They also pinned the events to a specific day: April 21st, which is the date named by the Roman poet Ovid in his 'Book of Days' (Fasti), a literary account of the origins of various Roman festivals throughout the year. 

It seems that Roman emperors co-opted an earlier agricultural festival traditionally held on April 21st, which saw shepherds symbolically 'purify' their sheep in honour of the god of livestock, Pales. Known as the Parilia, the ritual saw shepherds pray for forgiveness for any accidental offences they and their flock might have given the god, such as trespassing on sacred ground, then make offerings and finally leap through the cleansing flames of a sacred bonfire.

Reenacting the Parilia ritual in the Circus Maximus in 2016. Photo by FILIPPO MONTEFORTE / AFP

As Rome grew into a metropolis, its rulers repurposed the Parilia and turned it into a celebration of Rome's legendary origins as a way of uniting Romans behind the city's old and new identities. Julius Caesar introduced games; Caligula added a procession of the city's great and good.

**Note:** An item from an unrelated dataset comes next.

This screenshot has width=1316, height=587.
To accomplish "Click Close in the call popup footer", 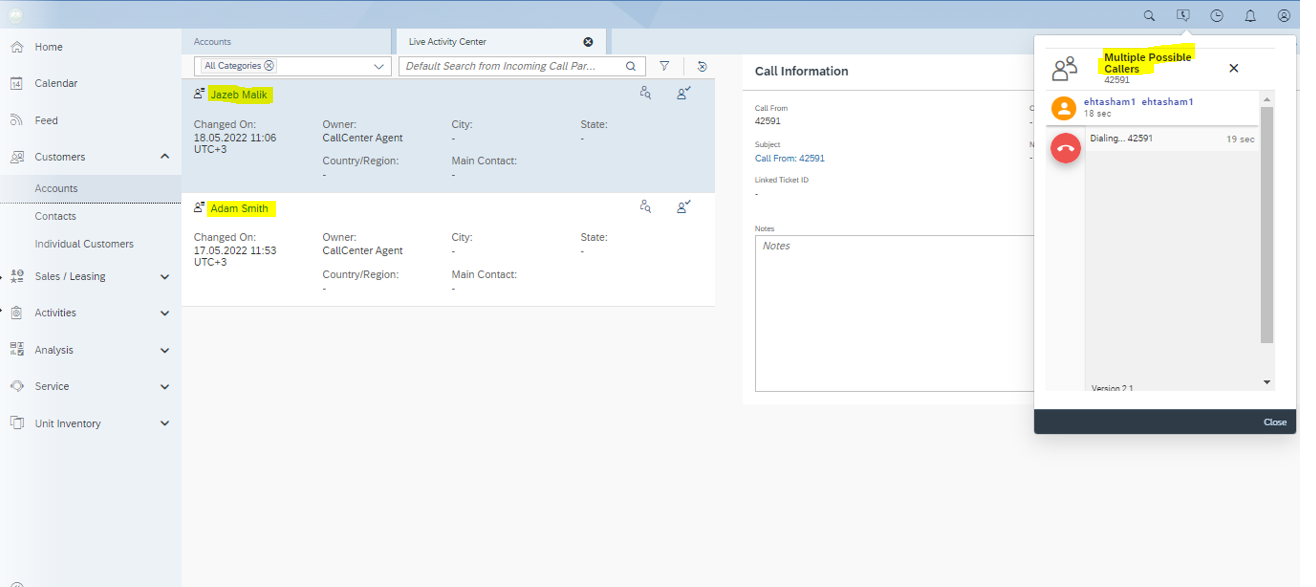I will (1274, 422).
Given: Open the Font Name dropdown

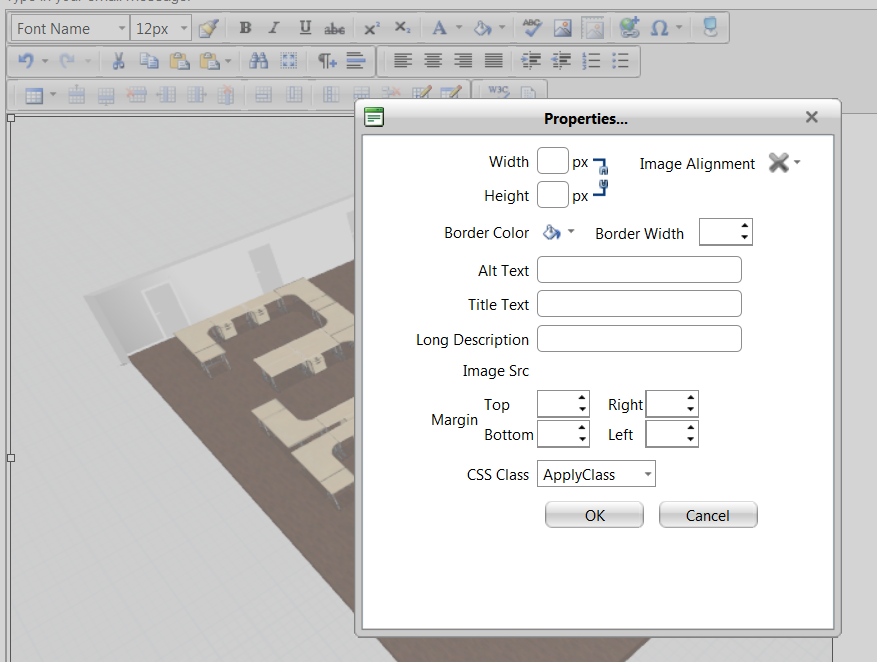Looking at the screenshot, I should point(70,28).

Over the years, April 21st went from a farming festival to the imposing dies natalis Romae, or 'birthday of Rome'.

As for the year of Rome's birth, ancient historians pegged it as 753 BC (though archaeologists have found traces of much older settlements on the Palatine Hill and surrounding areas).

Writing in the 1st century BC, Marcus Terentius Varro identified this date from the records available and set it as the starting point of Roman chronology: years were subsequently measured ab urbe condita, or 'from the founding of the city', making 753 BC the year AUC 1.

That timeline makes Rome 2,776 years old on April 21st 2023.